→ Task
Your output is the line containing "For every named" plus every line after it in the listing, reproduced exactly.

..........

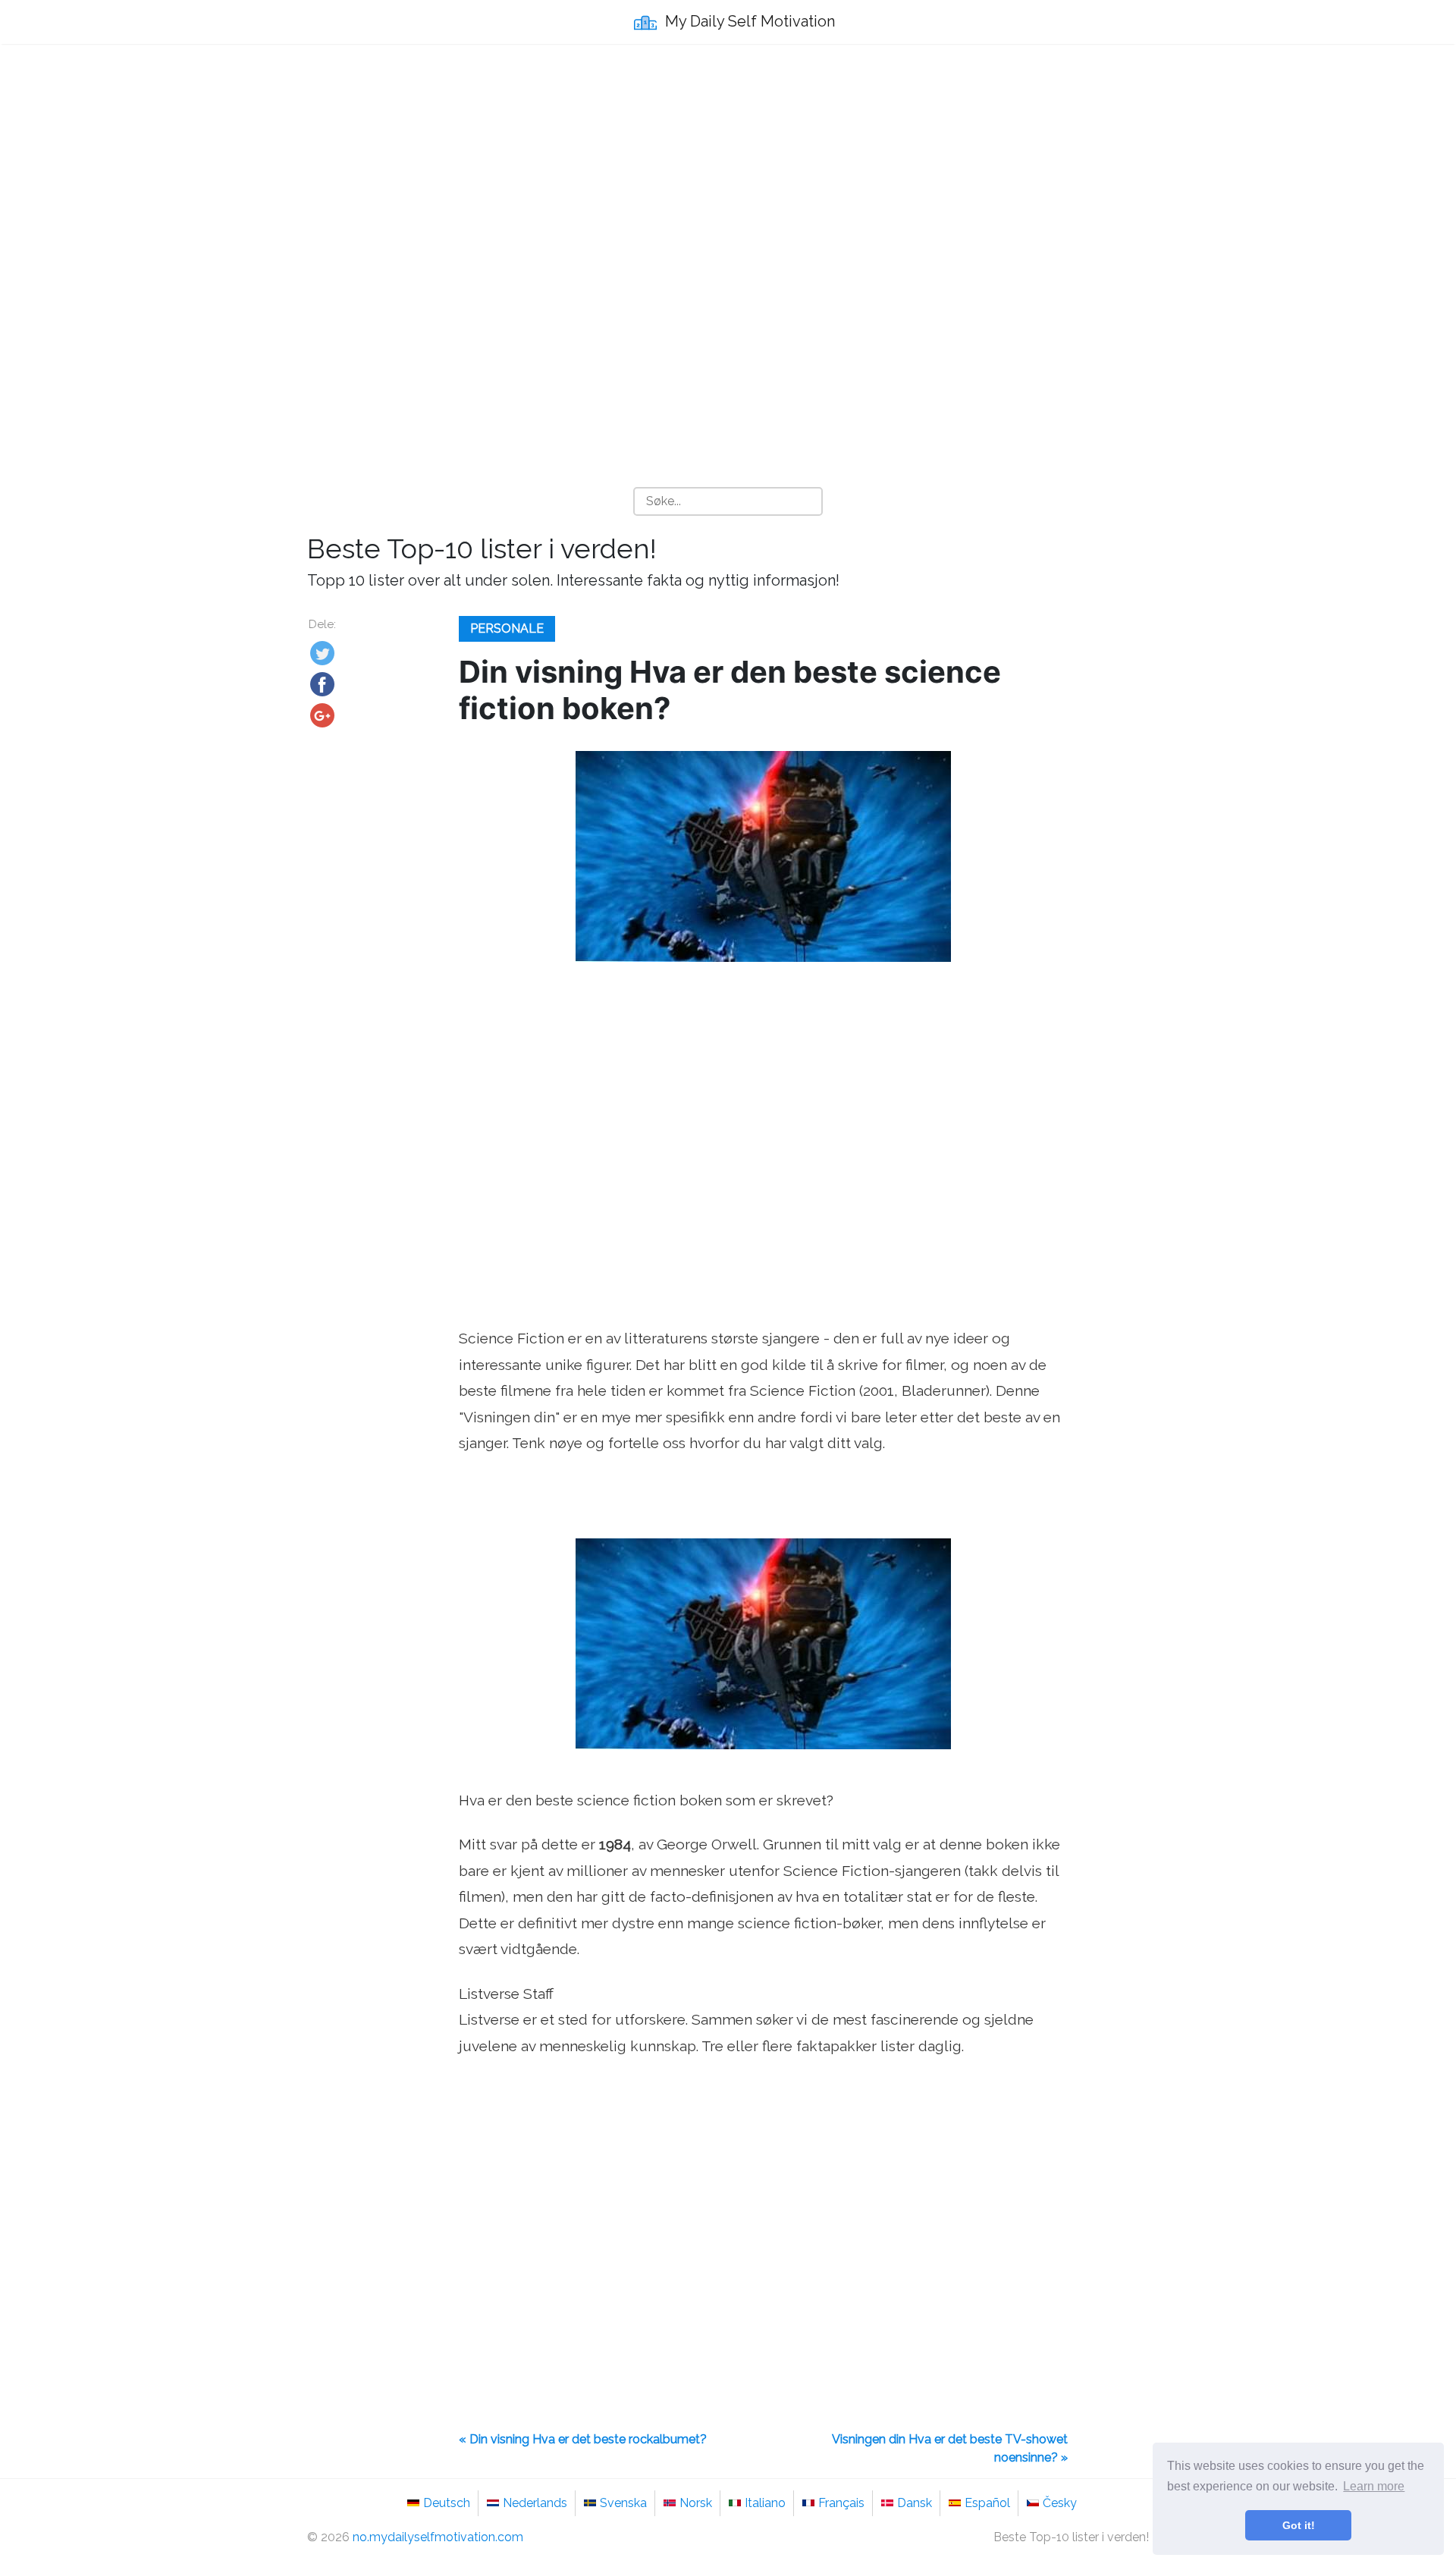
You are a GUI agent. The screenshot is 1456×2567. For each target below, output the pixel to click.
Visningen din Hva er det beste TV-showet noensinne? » (950, 2448)
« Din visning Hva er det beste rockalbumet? (583, 2439)
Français (841, 2503)
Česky (1060, 2503)
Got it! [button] (1298, 2525)
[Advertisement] (728, 167)
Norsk (695, 2503)
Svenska (623, 2503)
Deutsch (446, 2503)
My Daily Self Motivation (748, 21)
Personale (507, 628)
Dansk (914, 2503)
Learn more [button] (1373, 2486)
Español (987, 2503)
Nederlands (535, 2503)
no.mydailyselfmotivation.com (438, 2537)
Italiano (765, 2503)
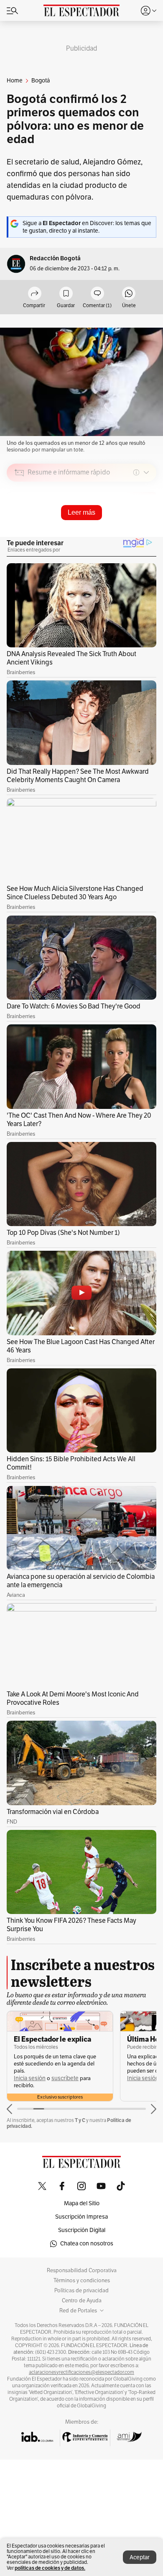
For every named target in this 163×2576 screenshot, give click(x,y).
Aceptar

..........

→ Task response
For every named target in this 163×2576 screenshot, give click(x,y).
Aceptar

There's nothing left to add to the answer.